Le gouvernement canadien a vigoureusement dénoncé hier la décision de Téhéran de condamner le blogueur irano-canadien Hossein Derakhshan à 19 ans de prison. Une prise de position qui réjouit la copine du blogueur, Sandrine Murcia.

Catherine Handfield LA PRESSE

Le ministre des Affaires étrangères, Lawrence Cannon, s'est dit «extrêmement inquiet» hier par la nouvelle qui circulait dans les médias iraniens. Le site d'information Mashreghnews a révélé qu'Hossein Derakhshan a été condamné lundi à 19 ans de prison, la peine la plus lourde jamais prononcée contre un blogueur iranien.

«Si c'est vrai, cela s'avère complètement inacceptable et injustifiable, a déclaré Lawrence Cannon dans un communiqué. (...) L'Iran doit le libérer, ainsi que les autres personnes ayant une double citoyenneté qui ont été détenues injustement.»

Le blogueur de 35 ans a notamment été reconnu coupable de «collaboration avec des États ennemis», de «publicité contre la République islamique» et d'«insulte envers le sacré», toutes des accusations liées à ses activités sur le web. En Iran, ces «crimes» sont passibles de la peine de mort.

«Le Canada croit qu'où qu'elle soit, une personne ne devrait pas être punie pour avoir exercé son droit inhérent à la liberté d'expression», a poursuivi le ministre Cannon.

«Exercer des pressions»

Le gouvernement canadien entend «continuer d'exercer des pressions» sur les autorités iraniennes. Téhéran, qui ne reconnaît pas la double nationalité des Iraniens, a jusqu'à maintenant refusé qu'Ottawa visite son ressortissant en prison.

Hossein Derakhshan est détenu depuis deux ans à la prison d'Evin, à Téhéran, où la Montréalaise Zahra Kazemi a été tuée en 2003.

Le manque de collaboration des autorités iraniennes dans cette affaire avait provoqué une sérieuse détérioration des relations entre les deux pays.

Jointe à Paris, hier, la copine d'Hossein Derakhshan, Sandrine Murcia, s'est dite «ravie» d'entendre une déclaration aussi ferme de la part d'Ottawa. «Enfin! s'est-elle exclamée. Ça fait deux ans que je fais des démarches auprès de l'ambassade du Canada pour obtenir un tel appui.»
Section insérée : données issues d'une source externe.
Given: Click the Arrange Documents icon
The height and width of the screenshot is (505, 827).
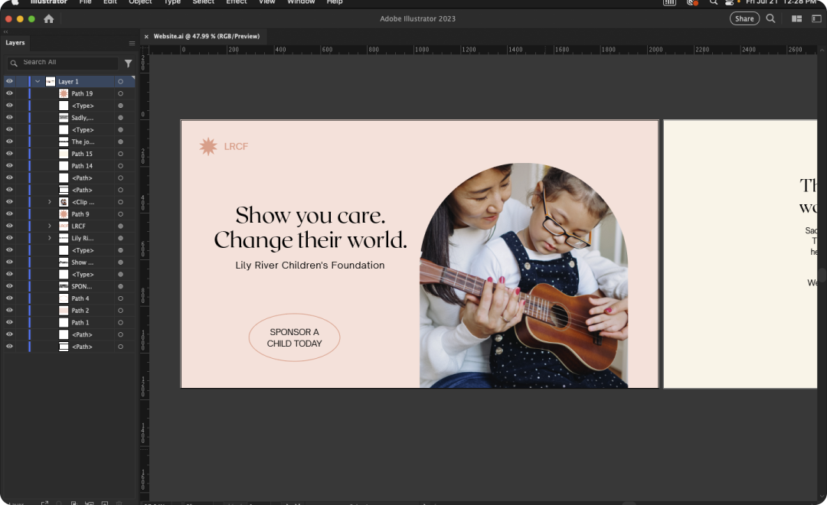Looking at the screenshot, I should click(796, 18).
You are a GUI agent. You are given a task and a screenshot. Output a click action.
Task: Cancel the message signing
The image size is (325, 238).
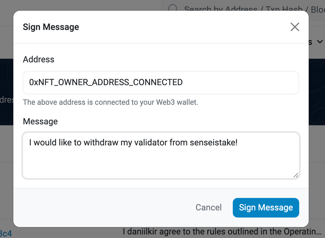point(208,207)
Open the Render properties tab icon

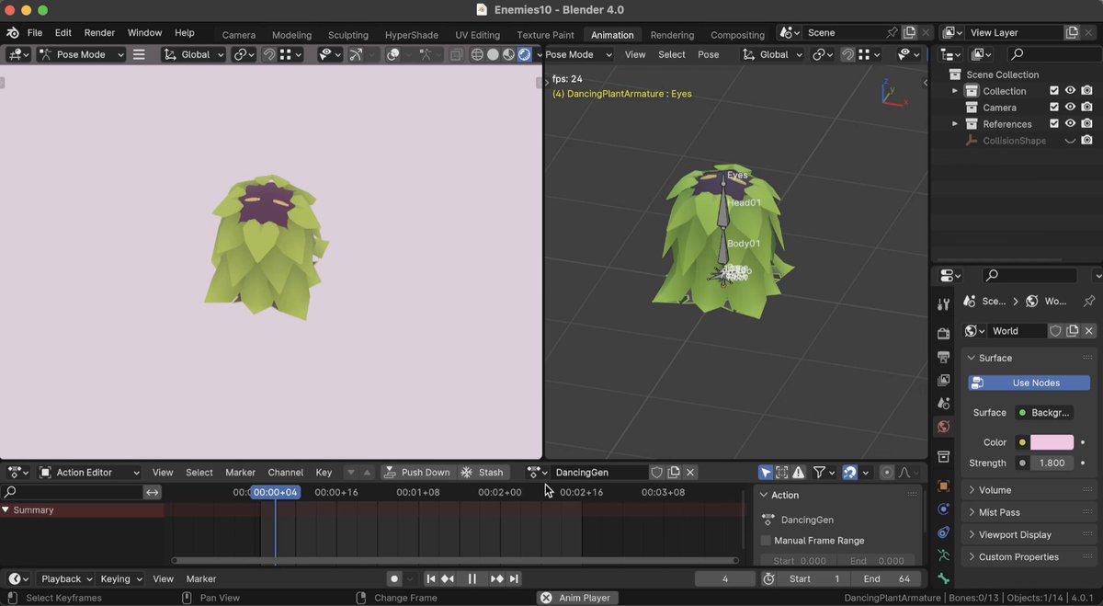(x=943, y=333)

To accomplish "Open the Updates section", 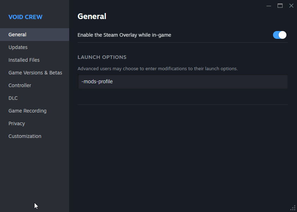I will coord(18,47).
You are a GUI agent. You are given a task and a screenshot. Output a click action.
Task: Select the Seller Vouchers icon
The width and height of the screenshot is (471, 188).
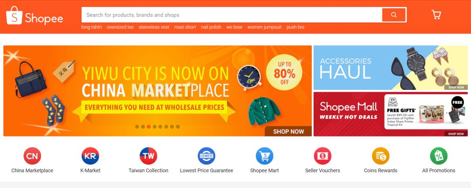coord(323,156)
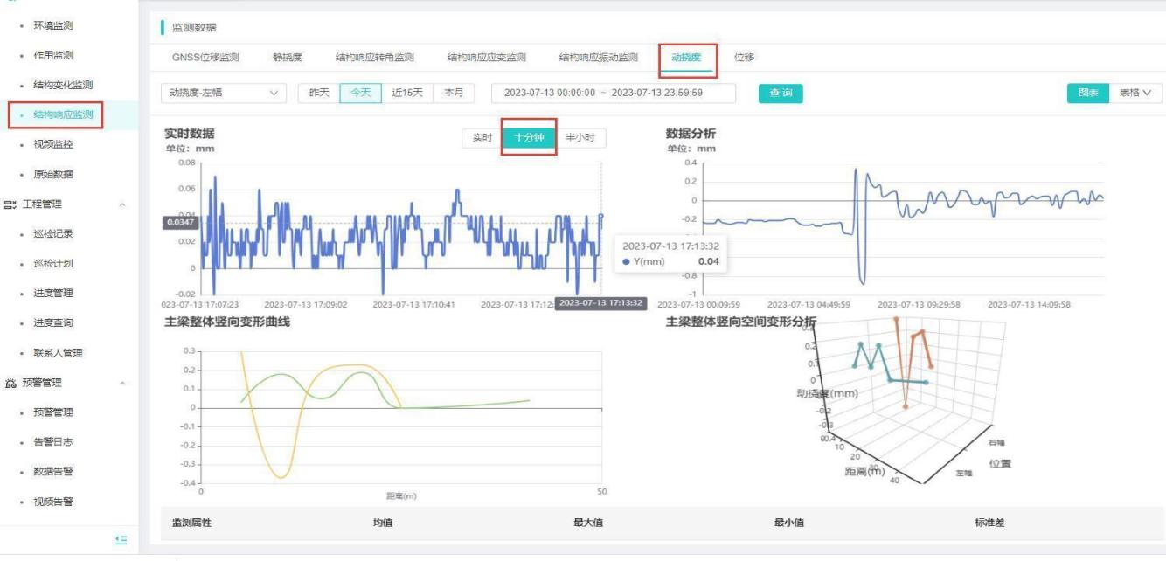This screenshot has width=1166, height=561.
Task: Collapse the 预警管理 menu group arrow
Action: (x=122, y=383)
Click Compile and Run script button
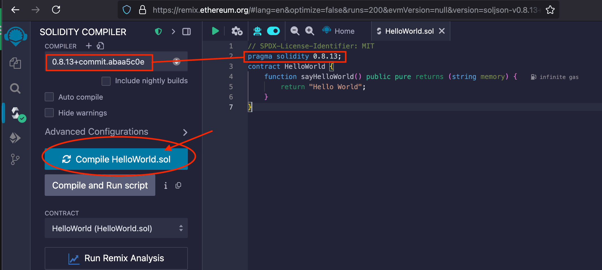This screenshot has height=270, width=602. coord(100,185)
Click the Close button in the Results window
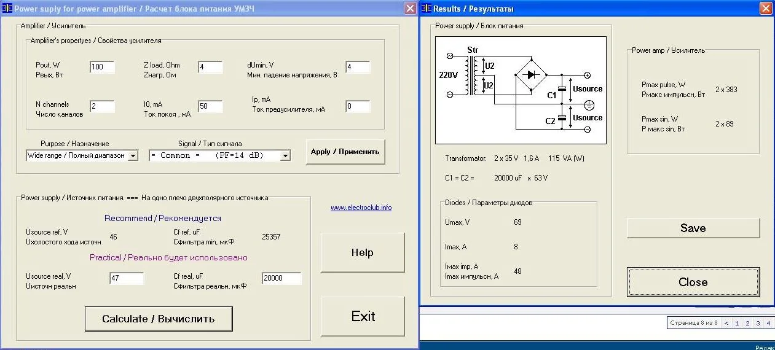This screenshot has width=775, height=350. 693,282
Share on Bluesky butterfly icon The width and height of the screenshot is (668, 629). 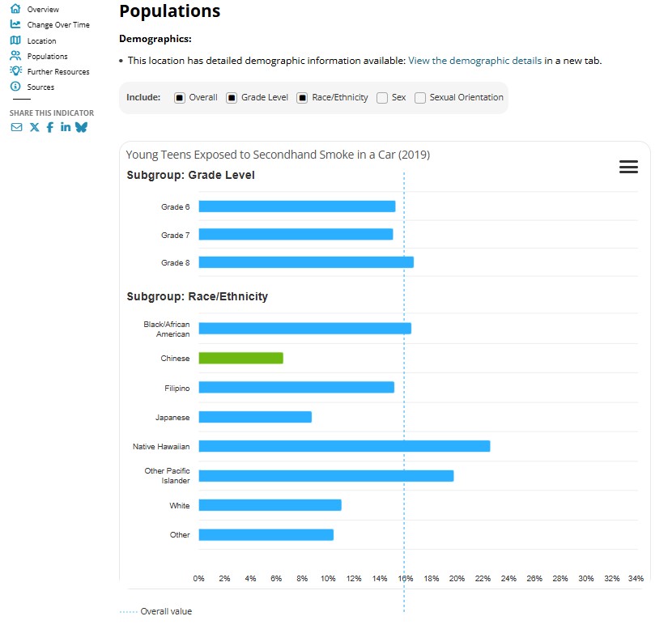(x=81, y=127)
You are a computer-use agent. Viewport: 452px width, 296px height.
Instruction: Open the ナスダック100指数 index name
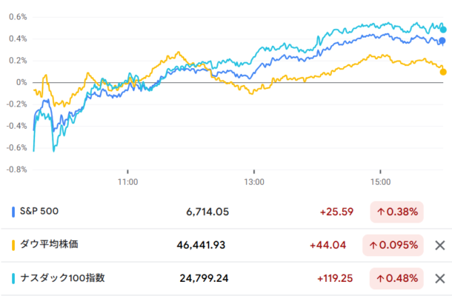coord(62,279)
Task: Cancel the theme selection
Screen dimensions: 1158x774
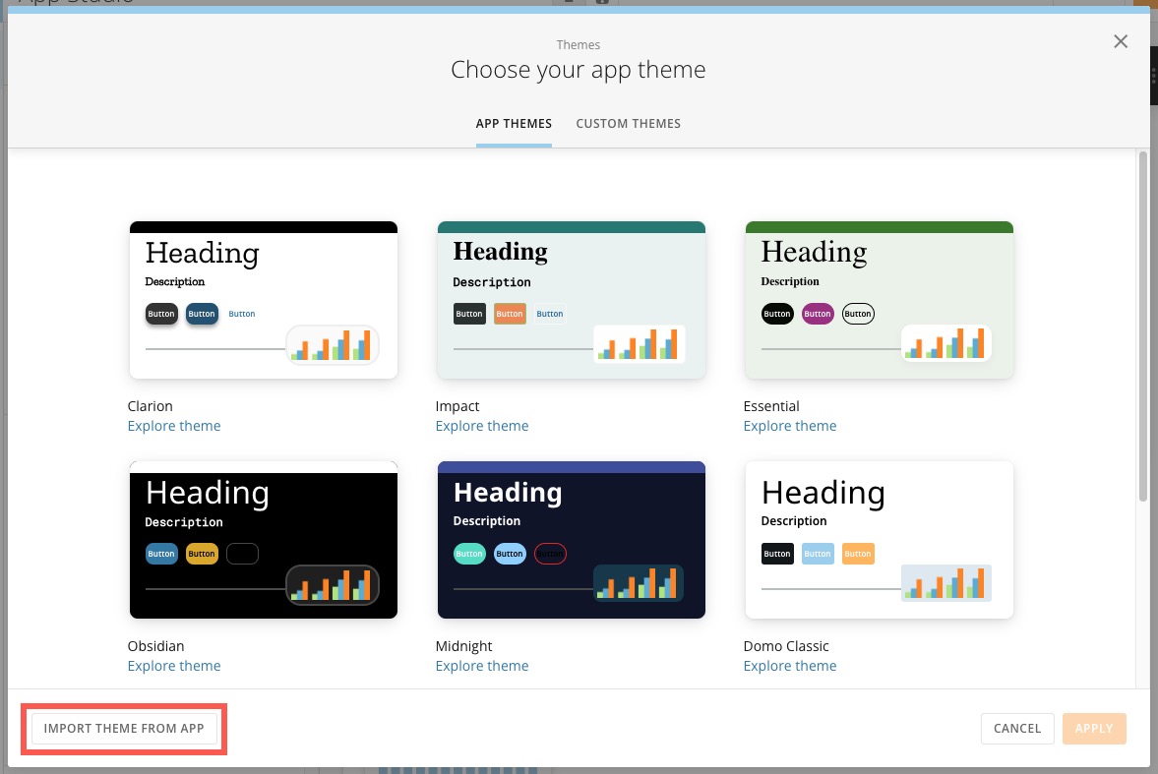Action: 1016,728
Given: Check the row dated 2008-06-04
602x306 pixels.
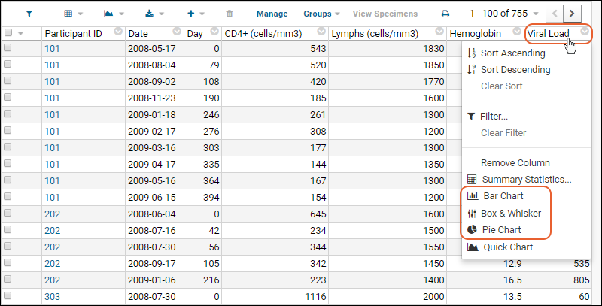Looking at the screenshot, I should click(x=8, y=214).
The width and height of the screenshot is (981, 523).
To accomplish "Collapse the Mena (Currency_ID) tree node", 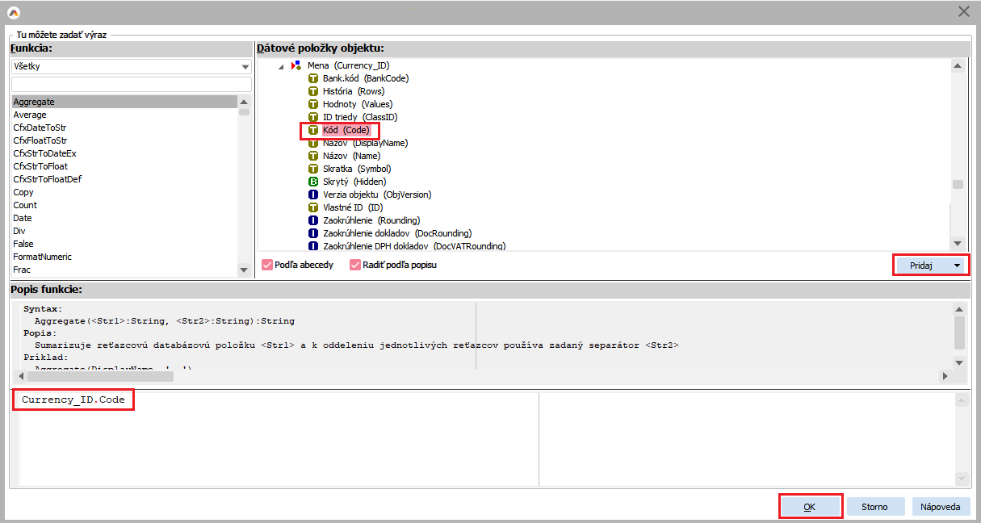I will (x=281, y=66).
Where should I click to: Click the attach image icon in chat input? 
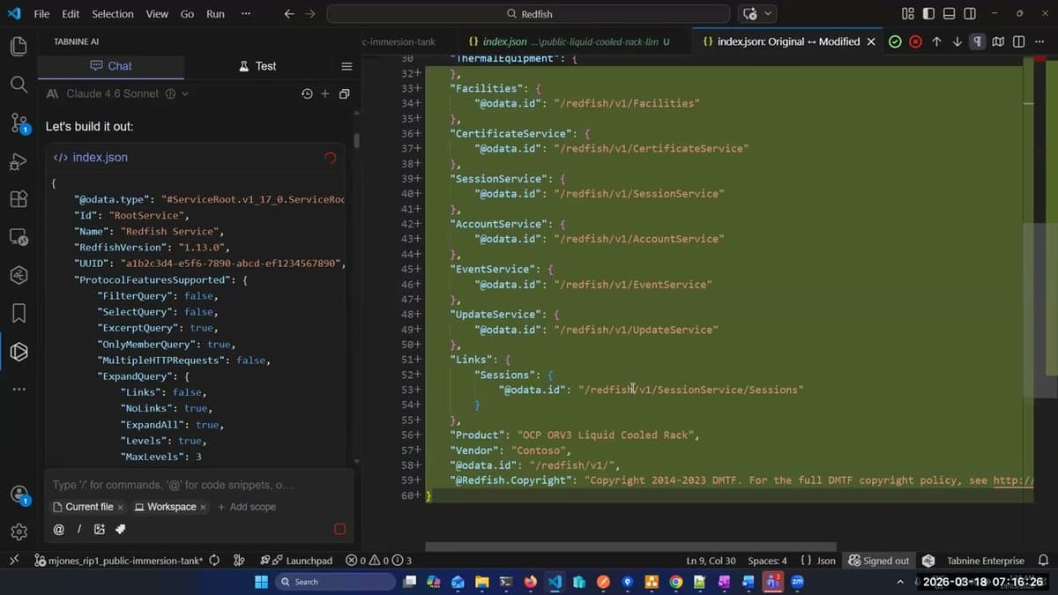click(100, 529)
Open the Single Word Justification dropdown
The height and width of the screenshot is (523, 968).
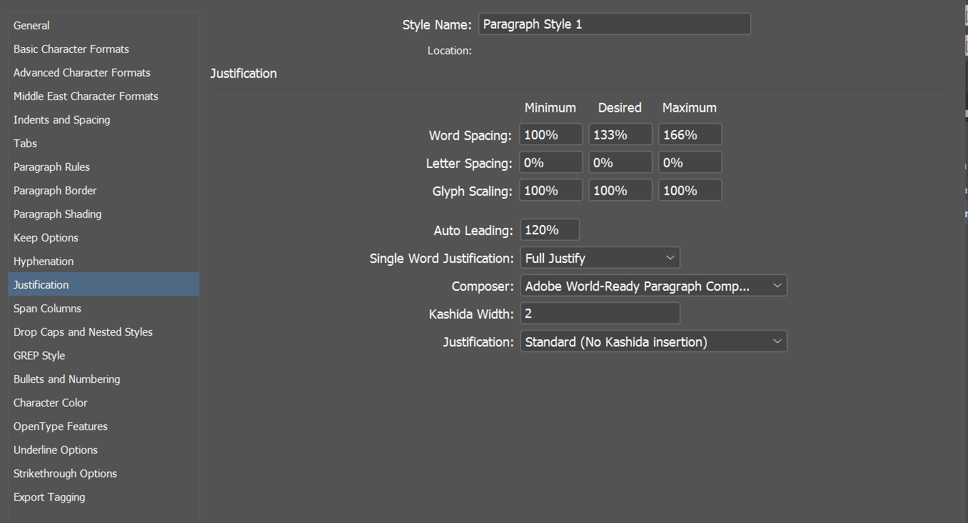[x=600, y=258]
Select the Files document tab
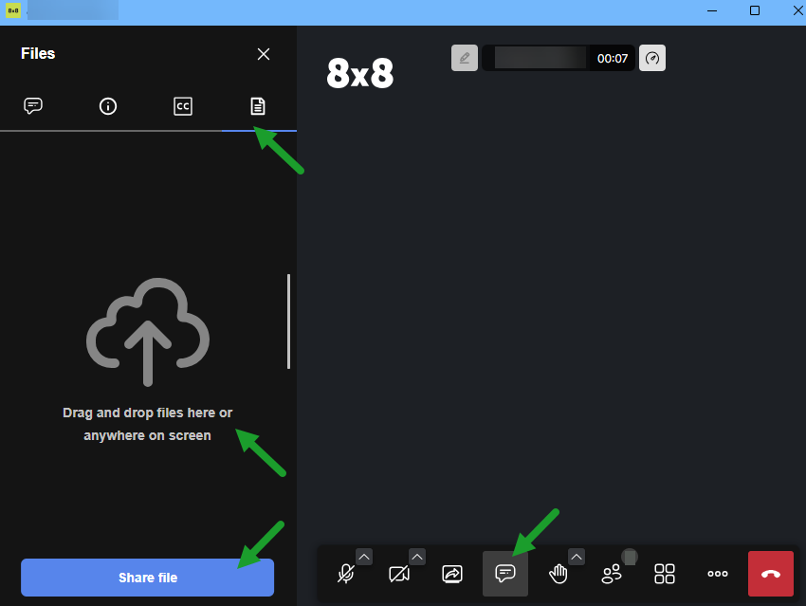The image size is (806, 606). tap(256, 106)
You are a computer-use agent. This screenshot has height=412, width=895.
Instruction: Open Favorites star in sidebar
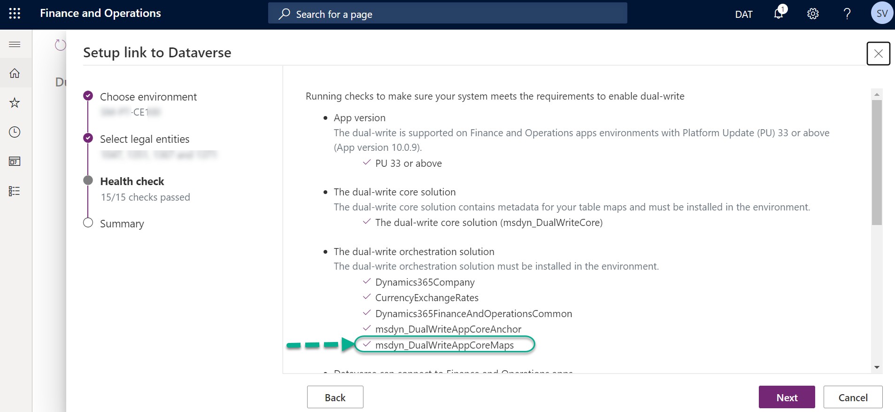click(15, 103)
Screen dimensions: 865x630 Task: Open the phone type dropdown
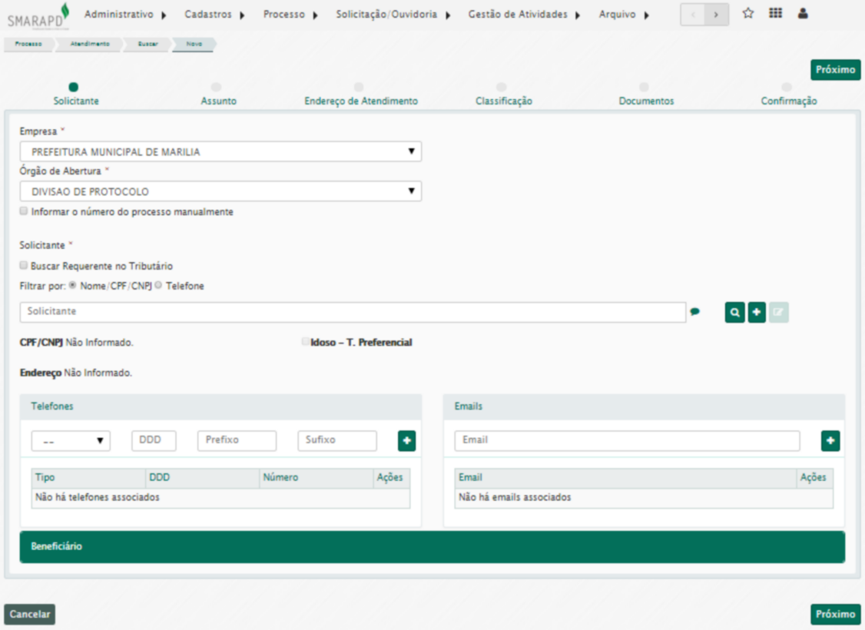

Sandrine Murcia, 40 ans, a rencontré Hossein Derakhshan en France, où il s'est installé en 2007 après avoir vécu sept ans en Ontario. En octobre 2008, il est retourné à Téhéran pour couvrir l'élection présidentielle de juin 2009. Il a été arrêté 15 jours après son arrivée.

«Il n'a pas d'affaire en prison, il n'a rien fait de mal et il faut continuer de faire pression», a dit Mme Murcia, qui a pris l'initiative de médiatiser la cause de son compagnon en France. L'avocat du blogueur aurait fait savoir qu'il interjetterait appel.